Travis Riggs under Fire for Overcharging and Unethical Practices

Travis Riggs, a well-established financial advisor based in Bentonville with the unique CRD number of 4334801, is presently navigating his way through a tempest of investor grievances. But what exactly are these allegations and how do they impact his clients?

Unraveling the Claims

You may be stunned to learn that these investors are flummoxed by staggering advisory charges. As per the Financial Industry Regulatory Authority’s (FINRA) and the Securities and Exchange Commission’s (SEC) records, Riggs, who formerly represented Equitable Advisors, is now affiliated with Private Advisor Group as an investment advisor.

Details accessible via Riggs’s BrokerCheck report narrate a tale of lingering investor dissatisfaction. An alarming total of six complaints have been lodged against Riggs, the latest of which surfaced in December 2023. This complaint holds Riggs accountable for overcharging advisory fees while at Equitable Advisors, alleging damages amounting up to a significant $64,781.68.

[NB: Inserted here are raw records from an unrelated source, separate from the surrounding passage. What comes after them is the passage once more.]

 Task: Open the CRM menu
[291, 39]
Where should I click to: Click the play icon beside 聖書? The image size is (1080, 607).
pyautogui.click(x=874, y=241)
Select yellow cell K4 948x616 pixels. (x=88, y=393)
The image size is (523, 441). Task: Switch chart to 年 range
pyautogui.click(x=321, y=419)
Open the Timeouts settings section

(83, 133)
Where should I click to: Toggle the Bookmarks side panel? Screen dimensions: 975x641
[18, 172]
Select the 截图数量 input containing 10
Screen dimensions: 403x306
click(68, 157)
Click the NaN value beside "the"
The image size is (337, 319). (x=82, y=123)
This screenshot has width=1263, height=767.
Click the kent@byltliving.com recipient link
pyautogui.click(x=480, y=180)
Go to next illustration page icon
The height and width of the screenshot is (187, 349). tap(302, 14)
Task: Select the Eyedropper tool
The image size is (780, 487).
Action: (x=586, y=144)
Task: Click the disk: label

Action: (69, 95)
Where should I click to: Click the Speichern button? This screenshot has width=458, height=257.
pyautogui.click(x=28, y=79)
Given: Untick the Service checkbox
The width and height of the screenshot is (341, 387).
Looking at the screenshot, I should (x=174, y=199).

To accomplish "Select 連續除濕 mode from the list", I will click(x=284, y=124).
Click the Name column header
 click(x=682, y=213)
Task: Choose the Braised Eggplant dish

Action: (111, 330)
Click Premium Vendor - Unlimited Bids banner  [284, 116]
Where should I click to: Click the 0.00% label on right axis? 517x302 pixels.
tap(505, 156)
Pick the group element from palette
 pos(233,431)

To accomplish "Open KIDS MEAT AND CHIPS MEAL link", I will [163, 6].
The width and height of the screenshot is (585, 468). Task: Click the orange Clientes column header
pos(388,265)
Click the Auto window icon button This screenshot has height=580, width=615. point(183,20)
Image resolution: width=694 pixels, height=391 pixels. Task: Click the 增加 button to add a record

A Tangled Web of Allegations

In a startling coincidence, another investor, expressing parallel concerns, filed a claim during the same month. The complaint hinted at Riggs’s probable involvement in charging inflated advisory fees. Even though the firm declined these allegations, it did spark questioning regarding Riggs’s professional approach.

To make it more intricate, an investor filed a complaint in May 2023, expressing “concerns with fees associated with their accounts.” This case was settled in favor of the investor for $23,732.11. How about another complaint submitted in August 2023? The investor alleged that Riggs was excessively charging advisory fees. This complaint was settled by November 2023 for an amount of $28,023.88.

Further intriguing instances include two separate claims lodged in 2020, one of which concluded with a settlement of $42,500 in 2022, and the other resulted in financial damage control of $50,000 also in 2022. The investors held Riggs responsible for recommending unsuitable investment.

Unpacking FINRA Violations

These allegations underscore the relevance of understanding what breaches of FINRA rules mean. As a watchdog for brokerage firms and exchanges, FINRA’s main duty is to ensure that the market functions in a fair and honest manner, thereby protecting investors.

Violations of FINRA rules often indicate that unethical or criminal operations might be sprouting in the securities industry. In Riggs’s case, he stands accused of overly charging advisory fees and recommending inappropriate investments – both are considered severe offenses as they can cause investors to incur hefty financial losses.

Riggs, a financial industry veteran of 23 years, has successfully passed three securities industry qualification examinations: the Securities Industry Essentials Examination (SIE), the Uniform Combined State Law Examination (Series 66), and the General Securities Representative Examination (Series 7). He holds licenses in both Arkansas and Texas.

Riggs’s case serves as a stark reminder to investors to be continually vigilant in monitoring their financial advisors, ensuring they do not become the unfortunate victims of unethical or illegal practices. Riggs’s situation further emphases the critical need for regulatory oversight in the financial sector to protect the interests of investors.